Facts about Cormac McCarthy
Cormac McCarthy Biography
Cormac McCarthy was an American novelist whose best known works made it to the big screen in the form of All the Pretty Horses, No Country for Old Men and The Road.
Cormac McCarthy’s first novel, The Orchard Keeper (1965), won a Faulkner Award, and subsequent grants and fellowships allowed him to continue writing novels while he lived in Tennessee and Texas.
Although his novels Outer Dark (1968), Child of God (1973) and Suttree (1979) solidified his literary reputation, he was relatively unknown until 1985’s Blood Meridian, a violent epic about the American west.
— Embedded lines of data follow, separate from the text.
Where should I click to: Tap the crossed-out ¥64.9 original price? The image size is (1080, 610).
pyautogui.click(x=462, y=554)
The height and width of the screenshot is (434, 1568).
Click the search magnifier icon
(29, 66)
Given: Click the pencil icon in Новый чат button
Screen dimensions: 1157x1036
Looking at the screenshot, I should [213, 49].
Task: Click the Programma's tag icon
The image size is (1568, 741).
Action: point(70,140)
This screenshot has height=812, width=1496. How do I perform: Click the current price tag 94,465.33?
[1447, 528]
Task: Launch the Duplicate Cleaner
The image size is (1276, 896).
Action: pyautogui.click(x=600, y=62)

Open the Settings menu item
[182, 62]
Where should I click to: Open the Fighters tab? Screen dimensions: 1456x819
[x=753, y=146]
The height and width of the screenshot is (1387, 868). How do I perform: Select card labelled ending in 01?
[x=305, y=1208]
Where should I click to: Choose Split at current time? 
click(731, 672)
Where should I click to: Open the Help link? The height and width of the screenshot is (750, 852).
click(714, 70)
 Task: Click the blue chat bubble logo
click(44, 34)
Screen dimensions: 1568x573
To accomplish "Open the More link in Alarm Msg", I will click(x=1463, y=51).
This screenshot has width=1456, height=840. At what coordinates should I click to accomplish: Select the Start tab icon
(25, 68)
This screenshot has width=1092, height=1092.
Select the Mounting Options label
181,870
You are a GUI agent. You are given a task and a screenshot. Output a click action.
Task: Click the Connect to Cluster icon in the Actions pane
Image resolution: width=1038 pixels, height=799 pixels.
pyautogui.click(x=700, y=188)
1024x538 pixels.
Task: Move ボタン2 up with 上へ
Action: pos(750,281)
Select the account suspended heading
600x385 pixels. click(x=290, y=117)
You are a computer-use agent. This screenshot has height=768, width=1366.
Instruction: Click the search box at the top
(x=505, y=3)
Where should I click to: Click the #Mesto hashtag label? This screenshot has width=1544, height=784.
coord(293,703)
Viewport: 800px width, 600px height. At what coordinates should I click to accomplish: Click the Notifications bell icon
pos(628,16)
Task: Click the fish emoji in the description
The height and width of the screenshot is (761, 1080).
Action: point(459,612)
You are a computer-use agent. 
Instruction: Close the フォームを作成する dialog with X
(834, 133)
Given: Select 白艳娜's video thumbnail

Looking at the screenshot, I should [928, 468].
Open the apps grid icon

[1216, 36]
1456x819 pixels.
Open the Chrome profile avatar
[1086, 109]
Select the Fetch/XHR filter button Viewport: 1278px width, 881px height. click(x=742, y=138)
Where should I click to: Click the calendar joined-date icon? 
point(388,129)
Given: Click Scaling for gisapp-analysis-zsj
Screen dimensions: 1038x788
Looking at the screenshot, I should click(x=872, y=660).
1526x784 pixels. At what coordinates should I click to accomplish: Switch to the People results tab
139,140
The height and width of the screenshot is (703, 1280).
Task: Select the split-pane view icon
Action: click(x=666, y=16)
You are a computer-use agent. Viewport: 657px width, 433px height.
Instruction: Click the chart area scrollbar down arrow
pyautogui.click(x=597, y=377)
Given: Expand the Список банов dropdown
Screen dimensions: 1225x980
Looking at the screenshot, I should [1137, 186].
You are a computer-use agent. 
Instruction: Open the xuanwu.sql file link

During the ’90s McCarthy, hailed as a prose stylist in the tradition of Hemingway and Faulkner, became famous for his literary westerns called The Border Trilogy: All the Pretty Horses (1992, winner of the National Book Award), The Crossing(1994) and Cities on the Plain (1998).
His other novels included No Country for Old Men (2005, based on his own screenplay), The Road (2006) and The Passenger and Stella Maris (both 2022).
Extra credit
Billy Bob Thornton directed Matt Damon and Penelope Cruz in the movie All The Pretty Horses (2000)… The Coen brothers made a movie of No Country for Old Men (2007, starring Tommy Lee Jones)… Viggo Mortensen starred in the film version of The Road (2009)
… There is another Cormac McCarthy, a folk singer and songwriter from New England. The two are not related.